> [Texte]

Une fratrie – Brigitte Reimann

En avril 1959, Walter Ulbricht appelle tous les artistes et ouvriers à se réunir et travailler ensemble, dans le cadre d’une doctrine (« Bitterfelder Weg ») qui avait pour but d’ôter aux intellectuels une certaine aura élitiste, de mettre les ouvriers au centre des oeuvres artistiques et d’unir les deux. Son appel est suivi par de nombreux jeunes artistes, notamment par Christa Wolf ou Brigitte Reimann. Cette dernière a rejoint une usine, Schwarze Pumpe, une expérience qui lui a inspiré Ankunft im Alltag, un roman mettant en scène trois jeunes gens qui, après le bac, passent une année de travail manuel à l’usine, et Une fratrie, dont l’héroïne, Elisabeth, partage de nombreux points communs avec l’autrice.

J’en avais rencontré, au cours de mes études, des jeunes gens de ce genre, zélés, qui ignoraient encore que scepticisme ne signifie pas hostilité, ni patience absence de fermeté.

Elisabeth a tout juste 24 ans, dans cette année 1961, où elle rejoint un combinat pour y travailler, mais également pour poursuivre sa carrière artistique. En tant que peintre, elle fait des portraits des ouvriers, capte les lieux avec son pinceau et dirige un cercle ouvrier de peintres amateurs. Pleine d’idéaux, elle est prête à consacrer sa vie à la création d’un Etat socialiste.

Je travaillais avec précipitation, sans système, tantôt attirée par la courbe des arches des ponts et par l’élan sobre des tours de refroidissement sur leurs piliers que soutenaient des étais, tantôt séduite par la maturité des couleurs sous un ciel bleu de septembre ; je peignais des aquarelles par lesquelles je tentais de fixer la richesse des couleurs de ce paysage construit par l’homme, j’esquissais les soudeurs dans notre hall, les menuisiers avec leurs vestes de velours ouvertes sur leurs poitrines nues bronzées par le soleil, les jeunes filles attendant dans la rue de l’usine, papotant, cheveux ébouriffés, jupes gonflées par un vent violent.

> [Données]
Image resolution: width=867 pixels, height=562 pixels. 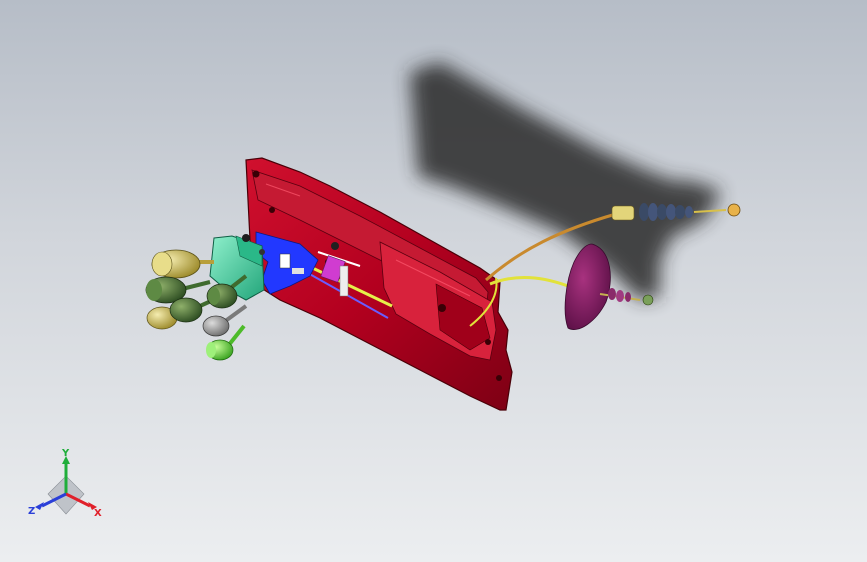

> [À faire]
**1)** Selon le texte sur Une fratrie, quel âge a Elisabeth en 1961 ?
**2)** Résumez en deux phrases le texte sur Une fratrie.

> [Réponses données]
**1)** Elle a tout juste 24 ans.

**2)** En 1959, Walter Ulbricht appelle artistes et ouvriers à travailler ensemble, et Brigitte Reimann, qui rejoint alors l'usine Schwarze Pumpe, en tire notamment Une fratrie, dont l'héroïne, Elisabeth, partage de nombreux points communs avec elle. Dans ce roman, Elisabeth, peintre de 24 ans pleine d'idéaux, rejoint en 1961 un combinat, où elle fait le portrait des ouvriers et dirige un cercle ouvrier de peintres amateurs.